Either give up caring what mil thinks or suggest you visit her until house is more visitor friendly. Perhaps go put for weekend lunch/tea with her to be out of the house together.I often think of visits not just in hassle to get there but also hassle saved in not tidying for visitors. Be honest why you can't stay home. i.e "we are struggling to make home presentable when family is adjusting to new routine, we'd be more comfortable restricting visitors for now".

Stop blaming dh & be wary of playing the martyr. Think clearly what he does do.
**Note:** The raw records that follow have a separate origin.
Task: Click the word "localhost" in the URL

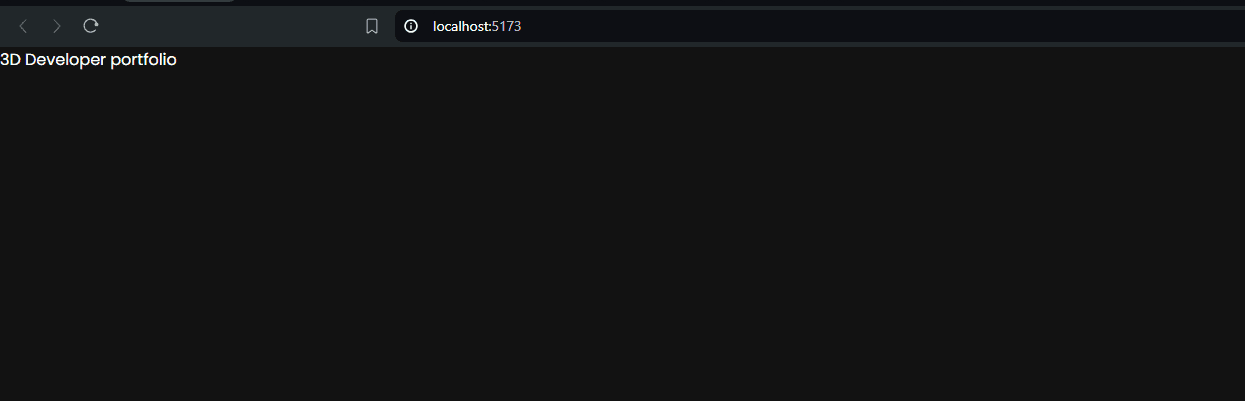Action: (460, 26)
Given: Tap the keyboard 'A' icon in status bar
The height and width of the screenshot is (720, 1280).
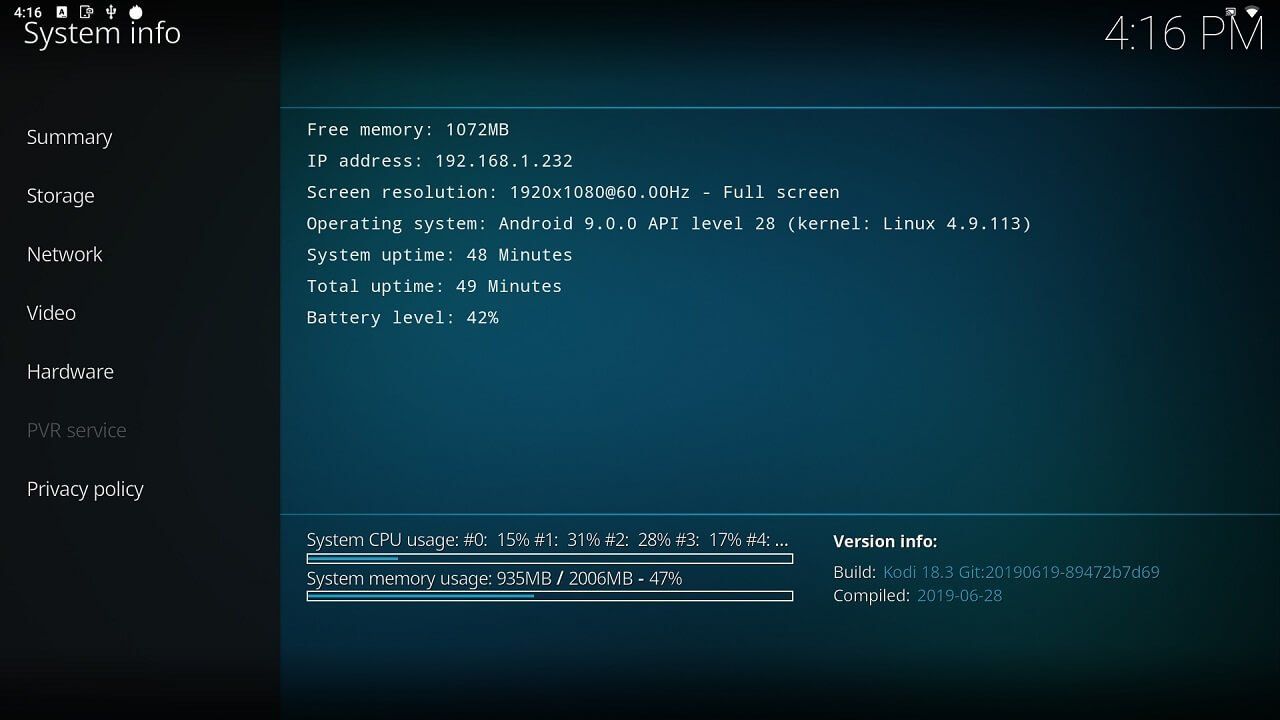Looking at the screenshot, I should [x=62, y=12].
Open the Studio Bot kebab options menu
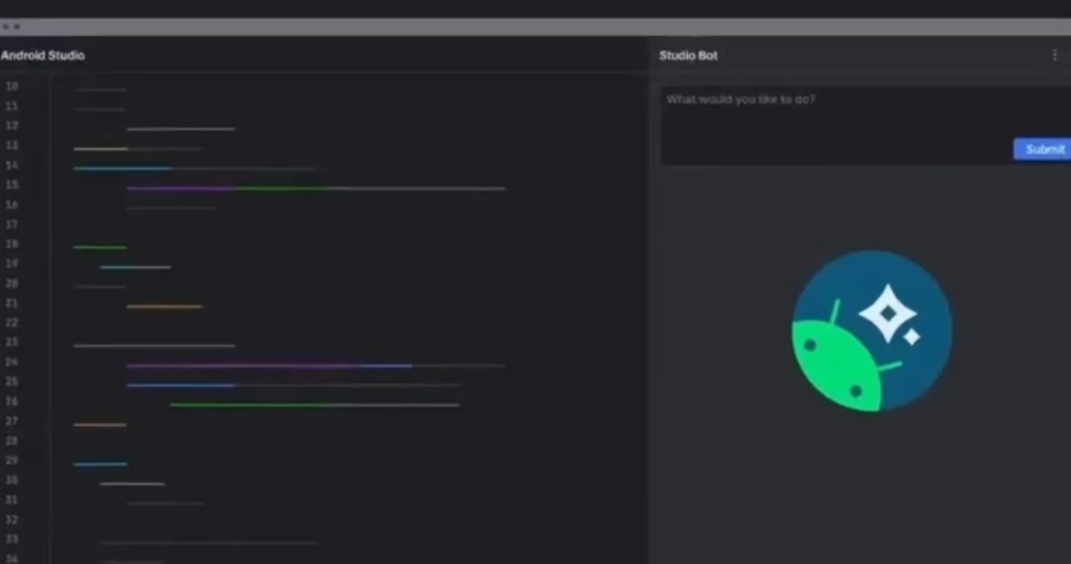The height and width of the screenshot is (564, 1071). [1054, 55]

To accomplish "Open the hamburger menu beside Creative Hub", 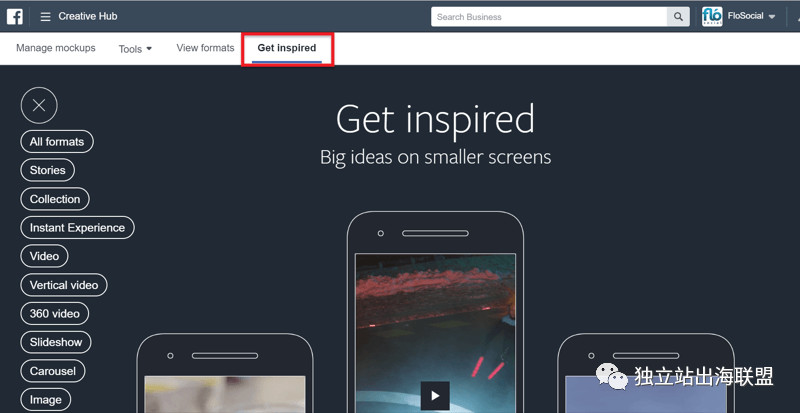I will [x=45, y=17].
In not saying he isn't being shiftless but you're currently locked into a very negative way of dealing with it.

Good luck.

BooCanary Sat 19-Oct-13 09:36:25

OP - if you can't rely on your DH to keep on top of housework, then you need to have a chat about other responsibilities.

my DH has much lower standards than me. He is crap at remembering to check school bags, general tidying and generally he is pretty inefficient in the home!

As a result, we have agreed he does certain things that free me up to do things.

He gets up with DCs on the weekend, gets breakfast etc so I get a lie in. He prefers to maximize sleep on work days, and I prefer to do some chores first thing before work.

He takes DCs to breakfast club whilst I tidy house or get to work early.

He does DDs homework with her, and I do it with DS, which requires more patience.

He irons his own work clothes ( if he doesn't do it it has no effect on me)

He baths dcs whilst I do tea.

IMO, making a big issue about housework will get you nowhere. Division of labour/allocation of duties is best plan.

Allthreerolledintoone Sat 19-Oct-13 10:15:43

Thanks for the tips guys. I didn't expect him to polish, hoover etc but he did say he had been doing all of the housework so my expectations
were raised iykwim. I just expected the little jobs that I have to do every day when I get home to be done.